The independent variable in the Reason for the Seasons lab was the angle of the light. By tilting the
book away from the flashlight, we changed the angle of the light shining onto the graph paper.
2. The dependent variable in this lab was the size of the area on the graph paper that the light shone. We
measured the size of this area by counting the number of squares that were in the light.

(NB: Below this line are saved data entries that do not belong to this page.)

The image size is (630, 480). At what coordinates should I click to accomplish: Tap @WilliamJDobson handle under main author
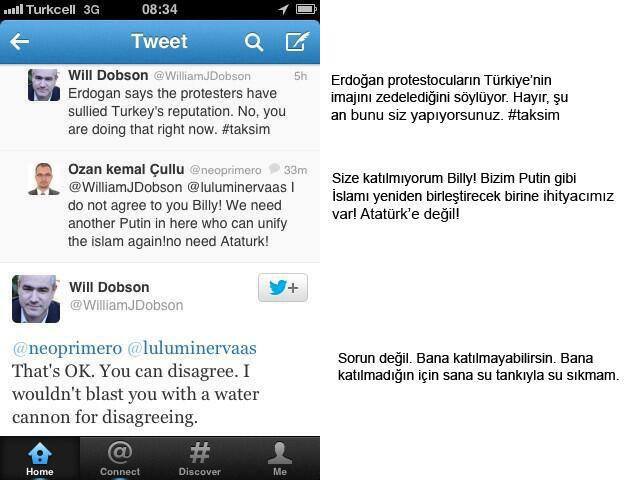tap(127, 306)
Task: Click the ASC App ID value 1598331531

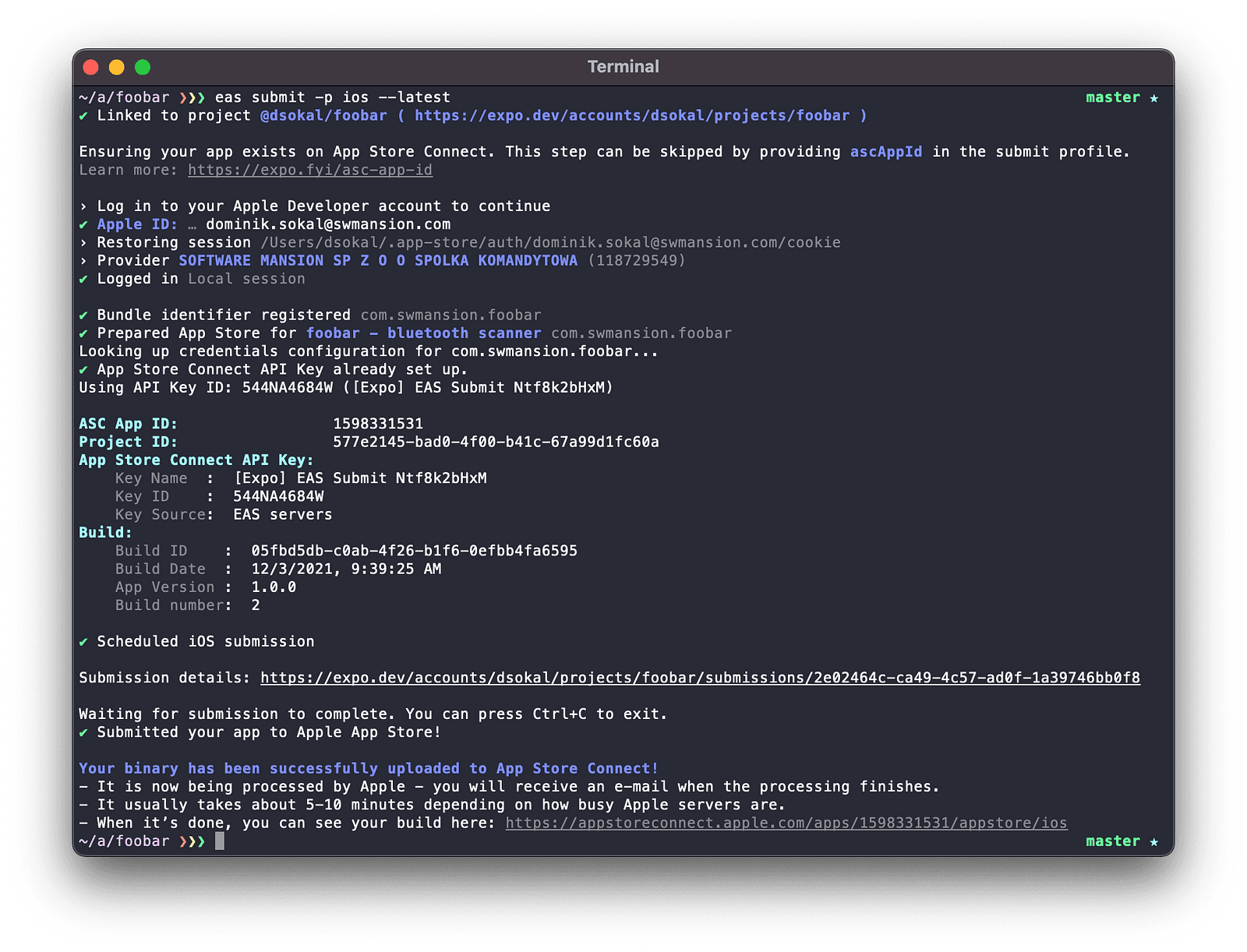Action: point(377,424)
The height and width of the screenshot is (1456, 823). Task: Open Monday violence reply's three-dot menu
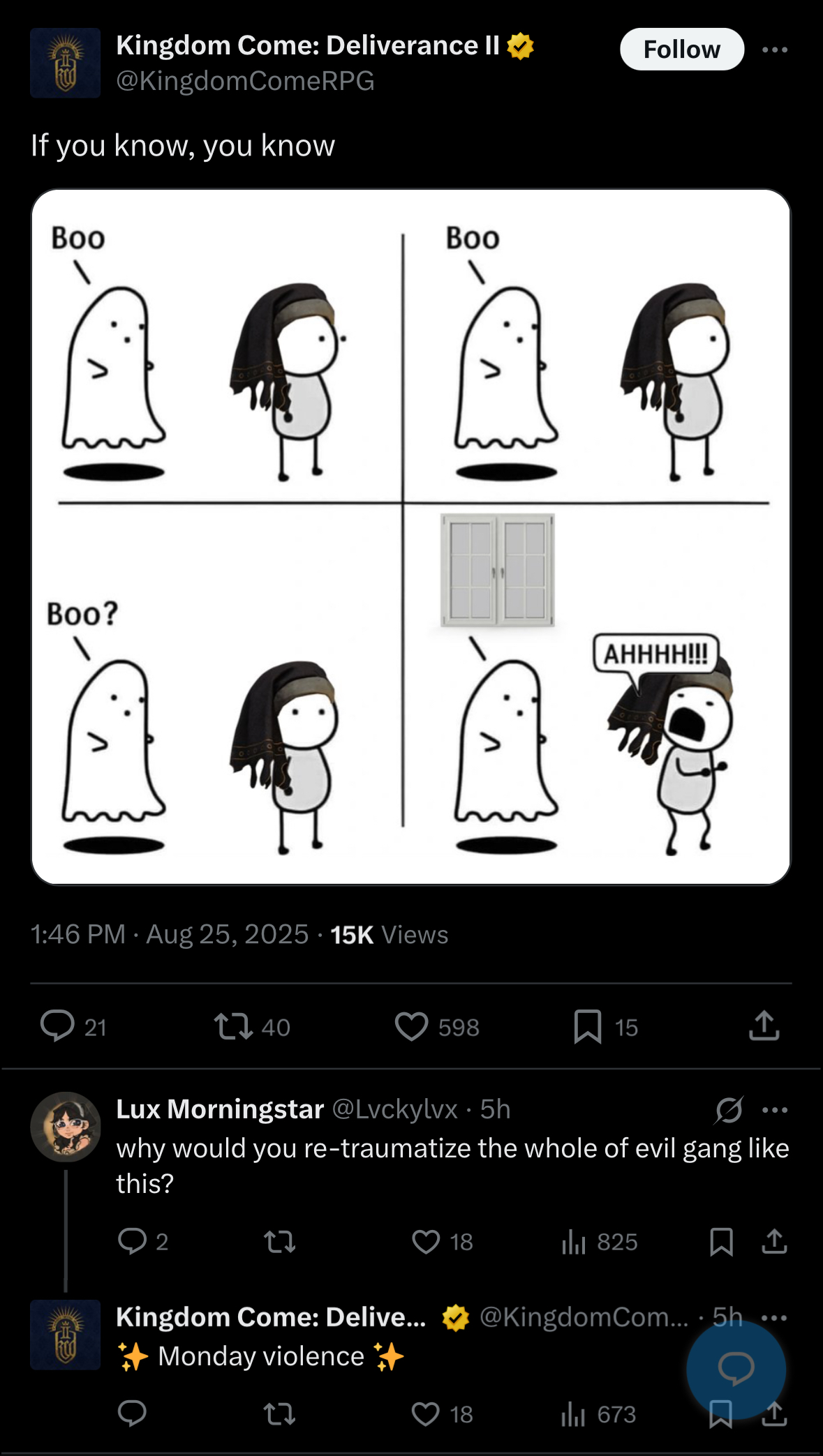coord(775,1318)
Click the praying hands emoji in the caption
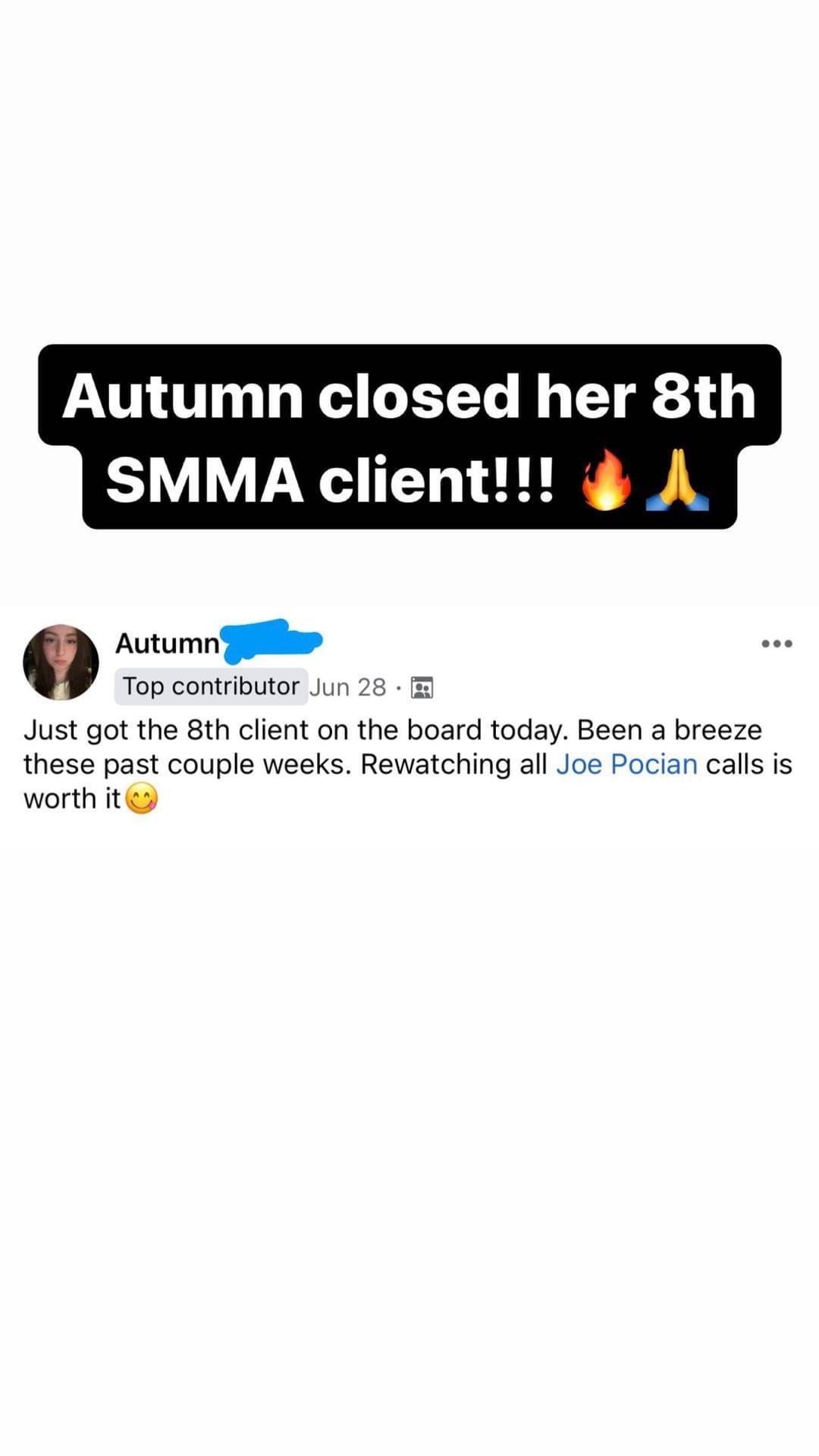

3. In this lab, we were demonstrating how the angle of light affects the amount and intensity of light
shining on a surface. Since the angle of the light was our independent variable, this is the only thing we
could change and all other factors that might affect our results had to be kept constant. An example of a
constant in this experiment is the distance between the flashlight and the graph paper. We had to hold
the graph paper at the same distance every time we changed the angle because changing the distance
could have affected how much light shone on the graph paper. Whenever you change more than one
variable, you do not know which one caused your results.
4.
In addition to the starting distance, some other constants in this experiment were the height of the stack
of books, the amount of light shining from the flashlight, and the size of squares on the graph paper. It
was important to keep these factors constant because changing them could have affected the amount of
light shining on the paper. For example, if we had used a larger flashlight for some trials, we would not
be able to say if the larger area of light on the paper was due to the angle or to the flashlight itself.
5. As the degree of tilt increased, so did the number of squares inside the outline. The light from the
flashlight was more spread out when the angle was greater. For example, when the book was straight up
and down, 75 squares were lit up. As we tilted the graph paper farther and farther. More and more
squares were contained within the lit up area. By the time we reached the largest angle, 40°, there were
300 squares within the lighted outline. (note: I made up this data; students should cite their actual data.)
6. As the degree of tilt increased, the light became dimmer, or less intense. The same amount of light was
being spread out over a larger area, therefore each individual point within the outline received less light
than it had when the angle of the graph paper away from the light source was smaller.
7. This experiment models the way that the angle of sunlight reaching the earth determines the season.
Earth’s seasons are caused by the varying amount and intensity of sunlight at different times of year.
The greater the angle, the less concentrated, or intense, is the light shining on the surface. The light
spreads out more, but at any given point it is dimmer. During our summer, the northern hemisphere is
tilted toward the sun and therefore receives more direct, concentrated sunlight. During our winter, the
northern hemisphere is tilted away from the sun, so the light is spread out and less intense.
8. When the book is held vertically, or at 0 degrees of tilt, we see light similar to what North America
experiences in summer. It is concentrated into a smaller area and therefore more intense. If we want to
model the actual tilt of the planet toward the sun, we’d have to angle the book toward the flashlight, but
we did not do that.
9. When the book is tilted 20 degrees away from the light source, it produces light similar to what North
America experiences in winter. This is because the earth is tilted 23.5 degrees on its axis and 20 degrees
is the closest angle we used.
10. As stated earlier (question #7), the experiment helps us to see how the angle of light affects its
concentration. Our data indicates a direct relationship between the angle of the light shining onto a
surface and the concentration of the light that hits that surface. As the angle away from the light source
increased, the concentration of light hitting the surface decreased. Every time we increased the angle of
tilt, the area lit up increased, which caused the light to be more spread out and less concentrated.